Gelles, the for­mer dean, said in a phone in­ter­view that Zion’s case un­der­scores a prob­lem with child wel­fare agen­cies through­out the coun­try. They pay more at­ten­tion to the rights of the par­ents than what is best for the child, he said.

“I think these agen­cies have a com­pletely un­re­al­is­tic no­tion of the ca­pac­ity of peo­ple who mal­treat chil­dren to change over a pre­scribed amount of time,” he said. “It’s il­lus­trated time and time again, not just in the is­lands.”

Gelles said DHS’ fail­ure to seek rec­om­men­da­tions from an out­side mul­ti­dis­ci­plinary team be­fore re­turn­ing Zion to his mother was a sig­nif­i­cant mis­step be­cause such re­views pro­vide im­por­tant feed­back.

Asked why no re­view was done, DHS was un­able to cite a rea­son.

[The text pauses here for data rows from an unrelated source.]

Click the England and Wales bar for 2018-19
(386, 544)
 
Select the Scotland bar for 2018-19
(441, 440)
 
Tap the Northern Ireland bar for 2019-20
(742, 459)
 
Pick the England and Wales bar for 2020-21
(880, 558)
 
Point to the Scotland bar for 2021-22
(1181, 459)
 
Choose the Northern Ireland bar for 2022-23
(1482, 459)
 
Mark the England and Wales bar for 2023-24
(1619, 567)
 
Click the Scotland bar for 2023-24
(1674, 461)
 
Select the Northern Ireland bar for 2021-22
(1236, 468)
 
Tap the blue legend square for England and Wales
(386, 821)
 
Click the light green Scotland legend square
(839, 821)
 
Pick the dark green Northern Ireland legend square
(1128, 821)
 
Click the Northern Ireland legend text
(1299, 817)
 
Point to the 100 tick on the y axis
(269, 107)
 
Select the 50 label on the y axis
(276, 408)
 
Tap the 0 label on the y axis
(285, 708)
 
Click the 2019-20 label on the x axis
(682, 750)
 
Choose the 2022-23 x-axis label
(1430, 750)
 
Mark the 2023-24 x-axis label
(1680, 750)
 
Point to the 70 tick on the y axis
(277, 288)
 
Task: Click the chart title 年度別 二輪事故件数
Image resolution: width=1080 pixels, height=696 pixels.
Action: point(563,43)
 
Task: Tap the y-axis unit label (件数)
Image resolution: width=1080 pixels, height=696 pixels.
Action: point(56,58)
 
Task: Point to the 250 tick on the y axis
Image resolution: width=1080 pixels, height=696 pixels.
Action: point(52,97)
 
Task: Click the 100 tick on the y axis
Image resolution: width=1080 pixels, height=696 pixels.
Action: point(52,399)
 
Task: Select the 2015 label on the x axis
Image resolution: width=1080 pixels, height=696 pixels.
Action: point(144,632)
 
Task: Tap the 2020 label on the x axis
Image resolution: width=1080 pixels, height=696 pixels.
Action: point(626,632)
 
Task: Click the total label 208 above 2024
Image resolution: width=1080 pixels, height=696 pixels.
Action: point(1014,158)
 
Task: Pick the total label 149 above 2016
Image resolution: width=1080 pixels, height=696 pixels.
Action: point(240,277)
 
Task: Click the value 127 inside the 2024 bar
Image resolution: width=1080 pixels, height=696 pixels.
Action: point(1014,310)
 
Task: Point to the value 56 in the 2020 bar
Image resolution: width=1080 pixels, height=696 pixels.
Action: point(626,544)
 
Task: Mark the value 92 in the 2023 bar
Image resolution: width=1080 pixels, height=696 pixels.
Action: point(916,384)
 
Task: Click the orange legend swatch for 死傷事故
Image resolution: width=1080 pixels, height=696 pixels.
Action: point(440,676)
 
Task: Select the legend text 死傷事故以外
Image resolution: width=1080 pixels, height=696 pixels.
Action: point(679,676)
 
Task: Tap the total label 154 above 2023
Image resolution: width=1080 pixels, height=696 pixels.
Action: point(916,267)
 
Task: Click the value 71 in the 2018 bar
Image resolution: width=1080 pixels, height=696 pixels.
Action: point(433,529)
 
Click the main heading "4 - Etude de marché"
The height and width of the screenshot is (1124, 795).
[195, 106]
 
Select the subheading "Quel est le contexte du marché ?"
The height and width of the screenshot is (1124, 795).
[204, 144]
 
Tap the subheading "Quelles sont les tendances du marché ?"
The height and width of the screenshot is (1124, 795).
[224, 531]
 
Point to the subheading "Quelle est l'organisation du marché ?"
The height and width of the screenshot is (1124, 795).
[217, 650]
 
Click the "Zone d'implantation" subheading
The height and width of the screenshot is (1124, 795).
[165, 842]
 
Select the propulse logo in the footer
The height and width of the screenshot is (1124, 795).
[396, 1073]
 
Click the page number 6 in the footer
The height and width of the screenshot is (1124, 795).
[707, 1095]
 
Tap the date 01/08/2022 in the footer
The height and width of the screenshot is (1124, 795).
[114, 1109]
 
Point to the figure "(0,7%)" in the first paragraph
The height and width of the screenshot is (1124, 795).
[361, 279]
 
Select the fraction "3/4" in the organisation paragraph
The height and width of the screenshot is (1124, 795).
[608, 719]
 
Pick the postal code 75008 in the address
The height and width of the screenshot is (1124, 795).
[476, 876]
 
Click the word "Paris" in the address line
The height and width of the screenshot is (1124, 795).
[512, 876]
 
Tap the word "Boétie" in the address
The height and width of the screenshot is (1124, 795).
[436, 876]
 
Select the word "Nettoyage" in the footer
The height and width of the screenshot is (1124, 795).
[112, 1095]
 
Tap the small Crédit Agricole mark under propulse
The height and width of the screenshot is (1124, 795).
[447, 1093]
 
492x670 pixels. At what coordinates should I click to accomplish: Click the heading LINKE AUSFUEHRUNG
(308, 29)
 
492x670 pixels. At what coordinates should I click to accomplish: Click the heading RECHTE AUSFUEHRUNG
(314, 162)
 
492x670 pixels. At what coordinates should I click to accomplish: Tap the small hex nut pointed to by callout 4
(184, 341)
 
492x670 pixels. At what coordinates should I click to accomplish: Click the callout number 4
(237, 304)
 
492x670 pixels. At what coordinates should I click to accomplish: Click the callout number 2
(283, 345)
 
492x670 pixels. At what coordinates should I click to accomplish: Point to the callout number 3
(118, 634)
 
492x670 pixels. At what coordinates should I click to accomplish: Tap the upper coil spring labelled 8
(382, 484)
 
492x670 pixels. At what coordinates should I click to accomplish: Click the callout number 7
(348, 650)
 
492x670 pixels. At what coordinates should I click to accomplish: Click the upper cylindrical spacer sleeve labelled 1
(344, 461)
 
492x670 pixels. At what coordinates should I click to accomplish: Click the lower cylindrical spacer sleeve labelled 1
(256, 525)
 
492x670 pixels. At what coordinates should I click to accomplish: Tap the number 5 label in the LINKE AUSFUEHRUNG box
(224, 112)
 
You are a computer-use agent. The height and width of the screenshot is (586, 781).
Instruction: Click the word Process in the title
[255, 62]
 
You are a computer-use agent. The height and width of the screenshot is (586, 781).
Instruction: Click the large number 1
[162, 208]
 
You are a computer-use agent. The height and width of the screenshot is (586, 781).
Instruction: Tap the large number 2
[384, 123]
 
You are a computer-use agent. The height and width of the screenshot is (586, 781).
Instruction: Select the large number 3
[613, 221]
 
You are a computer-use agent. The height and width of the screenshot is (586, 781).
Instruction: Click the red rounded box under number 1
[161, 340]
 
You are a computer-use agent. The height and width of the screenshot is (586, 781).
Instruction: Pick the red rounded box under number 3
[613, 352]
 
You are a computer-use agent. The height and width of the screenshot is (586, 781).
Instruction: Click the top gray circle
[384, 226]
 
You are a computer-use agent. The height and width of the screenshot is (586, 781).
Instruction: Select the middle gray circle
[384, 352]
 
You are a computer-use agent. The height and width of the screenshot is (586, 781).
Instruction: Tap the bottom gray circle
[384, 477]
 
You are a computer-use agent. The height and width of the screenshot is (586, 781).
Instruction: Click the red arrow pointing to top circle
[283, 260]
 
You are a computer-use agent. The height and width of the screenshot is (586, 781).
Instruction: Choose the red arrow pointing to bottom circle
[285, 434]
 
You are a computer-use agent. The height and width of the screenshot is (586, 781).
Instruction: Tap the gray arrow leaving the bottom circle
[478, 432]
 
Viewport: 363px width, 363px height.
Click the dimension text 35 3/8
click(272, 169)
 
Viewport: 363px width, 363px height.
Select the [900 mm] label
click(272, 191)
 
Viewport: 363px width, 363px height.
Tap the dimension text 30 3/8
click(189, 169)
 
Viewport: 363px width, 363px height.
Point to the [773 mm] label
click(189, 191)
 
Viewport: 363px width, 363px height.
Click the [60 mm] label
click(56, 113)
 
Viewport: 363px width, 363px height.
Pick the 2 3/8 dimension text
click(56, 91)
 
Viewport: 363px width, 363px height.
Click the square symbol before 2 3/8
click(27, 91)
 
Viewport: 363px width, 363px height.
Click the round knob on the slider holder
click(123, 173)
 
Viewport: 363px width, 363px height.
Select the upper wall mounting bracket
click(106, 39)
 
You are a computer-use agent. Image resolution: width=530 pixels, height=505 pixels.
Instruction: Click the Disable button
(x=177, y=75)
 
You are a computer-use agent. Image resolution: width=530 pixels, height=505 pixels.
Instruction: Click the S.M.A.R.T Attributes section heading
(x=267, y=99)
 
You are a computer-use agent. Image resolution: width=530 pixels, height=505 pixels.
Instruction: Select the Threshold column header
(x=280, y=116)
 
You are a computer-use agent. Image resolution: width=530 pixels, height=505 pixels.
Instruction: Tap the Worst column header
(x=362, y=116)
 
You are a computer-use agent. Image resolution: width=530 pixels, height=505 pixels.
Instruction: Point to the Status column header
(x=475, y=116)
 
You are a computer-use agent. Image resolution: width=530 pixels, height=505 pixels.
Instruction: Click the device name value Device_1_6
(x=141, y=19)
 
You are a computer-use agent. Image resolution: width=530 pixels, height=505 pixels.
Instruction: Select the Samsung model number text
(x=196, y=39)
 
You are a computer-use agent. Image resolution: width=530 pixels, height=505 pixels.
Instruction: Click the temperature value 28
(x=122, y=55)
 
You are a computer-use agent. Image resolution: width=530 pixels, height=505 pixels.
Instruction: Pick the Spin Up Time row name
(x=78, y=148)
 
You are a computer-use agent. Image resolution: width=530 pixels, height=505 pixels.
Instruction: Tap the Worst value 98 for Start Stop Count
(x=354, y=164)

“The multi-dis­ci­plinary team is a valu­able re­source in our re­uni­fi­ca­tion process where se­ri­ous harm to the child had pre­vi­ously oc­curred,” spokes­woman Keopu Reelitz said in an email to the Star-Ad­ver­tiser. “Hav­ing them re­view cases be­fore re­uni­fi­ca­tion is our stan­dard prac­tice. We will con­tinue to look into what oc­curred in this sit­u­a­tion.” By the time Rooney was re­uni­fied with her son, her be­hav­ior and at­ti­tude had im­proved, ac­cord­ing to the reports made to the court. “Mother has made a com­mend­able turn­around in this case,” Hong, Zion’s guardian ad litem, wrote in a De­cem­ber 2009 re­port. “Ini­tially, she was not as co­op­er­a­tive and com­pli­ant, but she has made a re­mark­able ad­just­ment in her ap­proach to others and fo­cused on Zion and her­self.”

Rooney could not be reached for com­ment.

A few months af­ter Hong wrote that re­port and be­fore Zion was moved to Maui, DHS re­ceived an anony­mous call say­ing that the mother was abus­ing her son, the records show. DHS called the mother to of­fer ser­vices, ac­cord­ing to the at­tor­ney gen­eral’s leg­isla­tive tes­ti­mony, but “no fur­ther fol­low-up was taken.”